Your task: Go through the entries below and return every line that contains "computer".

Information provided:

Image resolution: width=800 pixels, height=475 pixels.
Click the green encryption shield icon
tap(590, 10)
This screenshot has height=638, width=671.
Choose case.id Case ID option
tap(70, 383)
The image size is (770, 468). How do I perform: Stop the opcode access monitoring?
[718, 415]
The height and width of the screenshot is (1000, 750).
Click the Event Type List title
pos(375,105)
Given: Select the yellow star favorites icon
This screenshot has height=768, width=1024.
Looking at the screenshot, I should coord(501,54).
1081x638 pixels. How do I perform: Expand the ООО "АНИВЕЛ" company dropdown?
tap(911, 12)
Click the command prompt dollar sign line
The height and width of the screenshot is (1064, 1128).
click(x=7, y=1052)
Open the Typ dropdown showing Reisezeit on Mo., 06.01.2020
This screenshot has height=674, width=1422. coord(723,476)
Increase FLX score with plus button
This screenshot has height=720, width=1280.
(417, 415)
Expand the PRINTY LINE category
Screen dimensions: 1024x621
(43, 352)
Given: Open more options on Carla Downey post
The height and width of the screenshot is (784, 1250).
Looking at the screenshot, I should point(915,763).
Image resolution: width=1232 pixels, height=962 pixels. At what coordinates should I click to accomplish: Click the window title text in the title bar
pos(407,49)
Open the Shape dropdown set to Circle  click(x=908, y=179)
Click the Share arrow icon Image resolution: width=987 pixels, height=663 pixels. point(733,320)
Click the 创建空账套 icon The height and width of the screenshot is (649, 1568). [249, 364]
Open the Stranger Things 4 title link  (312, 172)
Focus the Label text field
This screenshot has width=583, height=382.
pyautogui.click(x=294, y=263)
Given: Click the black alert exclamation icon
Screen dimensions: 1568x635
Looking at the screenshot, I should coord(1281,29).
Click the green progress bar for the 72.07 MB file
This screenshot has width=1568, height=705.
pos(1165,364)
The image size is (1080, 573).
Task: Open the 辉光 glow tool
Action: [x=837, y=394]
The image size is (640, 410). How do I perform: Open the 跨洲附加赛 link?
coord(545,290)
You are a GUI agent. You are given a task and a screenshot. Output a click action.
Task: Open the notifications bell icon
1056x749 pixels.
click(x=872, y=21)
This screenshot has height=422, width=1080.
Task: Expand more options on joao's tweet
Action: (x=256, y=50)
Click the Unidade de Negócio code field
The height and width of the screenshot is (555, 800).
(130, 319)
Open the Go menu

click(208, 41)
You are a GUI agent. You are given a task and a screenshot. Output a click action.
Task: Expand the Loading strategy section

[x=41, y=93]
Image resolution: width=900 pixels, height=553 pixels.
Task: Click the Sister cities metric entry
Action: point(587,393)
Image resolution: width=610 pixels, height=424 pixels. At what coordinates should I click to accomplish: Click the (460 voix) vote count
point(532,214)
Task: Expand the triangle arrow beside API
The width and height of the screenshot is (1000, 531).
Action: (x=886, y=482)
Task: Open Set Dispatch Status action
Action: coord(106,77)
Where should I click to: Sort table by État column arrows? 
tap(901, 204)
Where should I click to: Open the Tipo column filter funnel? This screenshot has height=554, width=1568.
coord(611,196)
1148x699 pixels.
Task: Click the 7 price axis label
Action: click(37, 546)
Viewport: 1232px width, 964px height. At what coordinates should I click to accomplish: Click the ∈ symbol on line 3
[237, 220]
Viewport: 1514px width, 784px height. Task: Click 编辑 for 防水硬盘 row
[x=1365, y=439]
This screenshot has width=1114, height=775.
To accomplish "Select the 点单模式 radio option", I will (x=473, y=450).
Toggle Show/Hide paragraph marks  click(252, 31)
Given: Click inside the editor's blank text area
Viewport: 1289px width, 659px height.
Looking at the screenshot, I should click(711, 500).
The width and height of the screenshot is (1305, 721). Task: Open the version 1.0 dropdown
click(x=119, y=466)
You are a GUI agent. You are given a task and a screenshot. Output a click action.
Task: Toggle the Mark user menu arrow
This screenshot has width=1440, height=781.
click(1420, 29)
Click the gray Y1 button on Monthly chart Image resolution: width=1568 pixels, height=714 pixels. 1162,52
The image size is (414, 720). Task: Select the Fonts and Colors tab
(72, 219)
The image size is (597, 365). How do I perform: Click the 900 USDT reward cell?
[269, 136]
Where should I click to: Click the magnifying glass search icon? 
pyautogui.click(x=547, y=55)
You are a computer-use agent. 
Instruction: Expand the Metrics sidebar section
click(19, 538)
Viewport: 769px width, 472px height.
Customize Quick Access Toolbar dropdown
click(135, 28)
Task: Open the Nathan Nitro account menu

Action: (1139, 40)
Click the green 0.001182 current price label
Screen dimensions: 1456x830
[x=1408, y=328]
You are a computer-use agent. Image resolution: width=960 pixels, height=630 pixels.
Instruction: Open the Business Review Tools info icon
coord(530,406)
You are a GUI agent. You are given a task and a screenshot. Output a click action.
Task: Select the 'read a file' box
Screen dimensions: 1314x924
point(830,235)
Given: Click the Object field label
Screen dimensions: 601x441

Response to this exercise:
You are a computer-use agent. 
You are a computer-use agent. Image resolution: width=960 pixels, height=630 pixels.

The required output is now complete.